Norwich Aero’s tragic announcement that it was laying off 120 local workers and moving its manufacturing to Tijuana, Mexico, came exactly 20 years after NAFTA went into effect. NAFTA (the North American Free Trade Agreement) allowed free movement of finance and commodities between the U.S., Canada and Mexico but not free movement of workers.
NAFTA crippled our manufacturing unions, and wages have remained stagnant ever since. Unions were largely responsible for our greatly expanded middle-class since World War II. As Cornell researcher Kate Bronfenbrenner’s now-famous study documented, employers use the threat of moving overseas (which NAFTA facilitated) to break unions’ ability to win better wages.
NAFTA was the first trade agreement of its kind. It gave international finance capitalists new legal protections that superseded national laws. This helped accelerate the share of wealth hoarded by the top percent of our population. Mexican workers were so unhappy about NAFTA that some of them (the Zapatistas) declared war against the Mexican state on the day it went into effect.
A new report, “NAFTA at 20” by Public Citizen, documents NAFTA’s tragic effect on workers, the environment, our health, and our trade balances. (Find it here: citizen.org/documents/NAFTA-at-20.pdf.) This 35-page report details how prominent corporations, as well as Republicans and Democrats, had promised that NAFTA would create 200,000 new U.S. jobs annually; but instead one million U.S. workers lost their jobs.

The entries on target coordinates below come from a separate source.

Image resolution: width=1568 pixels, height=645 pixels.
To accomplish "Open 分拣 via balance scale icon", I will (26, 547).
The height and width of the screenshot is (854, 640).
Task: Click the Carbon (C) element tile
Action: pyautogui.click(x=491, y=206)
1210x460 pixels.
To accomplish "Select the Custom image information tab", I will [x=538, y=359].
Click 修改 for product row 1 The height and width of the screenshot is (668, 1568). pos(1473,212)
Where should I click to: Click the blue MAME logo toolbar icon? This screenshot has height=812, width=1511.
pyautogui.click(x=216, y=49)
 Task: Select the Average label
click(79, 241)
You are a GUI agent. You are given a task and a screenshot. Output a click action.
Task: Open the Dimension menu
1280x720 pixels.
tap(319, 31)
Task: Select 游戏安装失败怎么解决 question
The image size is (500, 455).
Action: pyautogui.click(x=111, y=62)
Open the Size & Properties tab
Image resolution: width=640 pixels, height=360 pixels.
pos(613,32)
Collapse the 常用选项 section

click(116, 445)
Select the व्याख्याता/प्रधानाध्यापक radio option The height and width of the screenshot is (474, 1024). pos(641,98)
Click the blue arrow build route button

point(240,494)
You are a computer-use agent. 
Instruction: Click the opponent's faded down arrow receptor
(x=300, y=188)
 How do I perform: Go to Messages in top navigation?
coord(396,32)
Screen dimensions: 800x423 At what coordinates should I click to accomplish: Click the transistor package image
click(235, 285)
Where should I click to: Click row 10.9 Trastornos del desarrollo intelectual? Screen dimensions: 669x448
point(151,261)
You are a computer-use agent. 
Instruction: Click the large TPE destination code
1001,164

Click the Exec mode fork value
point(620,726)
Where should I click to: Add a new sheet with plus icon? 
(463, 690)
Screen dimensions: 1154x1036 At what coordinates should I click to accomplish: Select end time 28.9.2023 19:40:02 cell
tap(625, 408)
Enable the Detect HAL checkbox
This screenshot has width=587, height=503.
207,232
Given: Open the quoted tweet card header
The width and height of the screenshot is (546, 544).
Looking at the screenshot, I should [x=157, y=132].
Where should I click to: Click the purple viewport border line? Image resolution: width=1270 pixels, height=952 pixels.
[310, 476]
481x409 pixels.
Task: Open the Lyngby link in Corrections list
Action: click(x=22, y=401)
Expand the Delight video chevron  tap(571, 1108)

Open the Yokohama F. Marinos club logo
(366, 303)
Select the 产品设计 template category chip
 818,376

Over one million Mexican small farmers were forced off the land and another 1.4 million Mexicans lost jobs.
Republican President George H.W. Bush negotiated the deal, and Democratic President Bill Clinton signed it into law. A total of 166 Republicans and 129 Democrats voted to approve it in Congress.
Now Democratic President Barack Obama, ignoring his campaign promises, is negotiating “NAFTA on steroids,” the Trans-Pacific Partnership, with 11 Asian and Latin American nations.